In short, what's happened is pretty much what I expected would happen: the CCD threat got blown out of proportion; lots of people came up with wild conjectures to explain it, none of which panned out; the dramatic phenomenon didn't repeat itself; and now people only dimly recall what all the fuss was about. I very much get the feeling that what many of us were saying about careless or incompetent beekeeping – i.e., that hive management skills had a lot to do with which beekeepers were affected – was right on the money, and the reason that the die-offs weren't as severe this year, and that the research has not been altogether revealing, is because all those incompetent beekeepers either (a) are out of business or (b) wised up when they realized that people were now paying attention to their iffy practices.

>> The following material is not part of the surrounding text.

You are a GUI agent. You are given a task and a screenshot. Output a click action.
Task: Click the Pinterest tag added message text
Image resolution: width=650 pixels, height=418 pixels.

Consider the following (purely hypothetical) scenario: A beekeeper starts using a chemical to treat mites in his hives – one that isn't government approved. He could lose his certification if anyone finds out. It works better than the government-approved miticides for the first year or two, so he shares the formula with his friends, and soon a whole bunch of beekeepers are secretly doing stuff that the authorities wouldn't be OK with. But then trouble sets in: they suffer a bad drought in the fall of 2006 followed by massive problems with CCD in 2007, and suddenly a whole swarm of inspectors and researchers appears, poking around their operations, peeking in their chemical storage sheds, and asking for comb samples to run tests on. What do the beekeepers do? They destroy their bees and combs, sterilize or destroy their equipment, and dispose of anything else that could get them in trouble. So by the time anyone gets to seriously scrutinizing them, they're running a clean operation. And, lo and behold, when they go back to using the approved miticides, their die-off levels return to where they were before the beekeepers started experimenting with their new secret formula.

Now: who exactly is ever going to be able to document any of this, since no one will admit to using non-approved chemicals? How can you research and evaluate practices that no one will admit to engaging in? It's like sending uniformed Border Patrol officers out to ring the doorbell of every home in California and ask, "Are there any illegal aliens in this household?" Would you trust the resulting statistics showing that there are no illegal aliens in California? And even if a few beekeepers admit off the record to bending the rules, how can anyone pursue the matter without being accused of defamation, and faced with not just a brick wall of denial but lawsuits? One must recognize that it doesn't always take a massive cover-up effort or conspiracy to conceal the truth: sometimes the truth just can't attain escape velocity.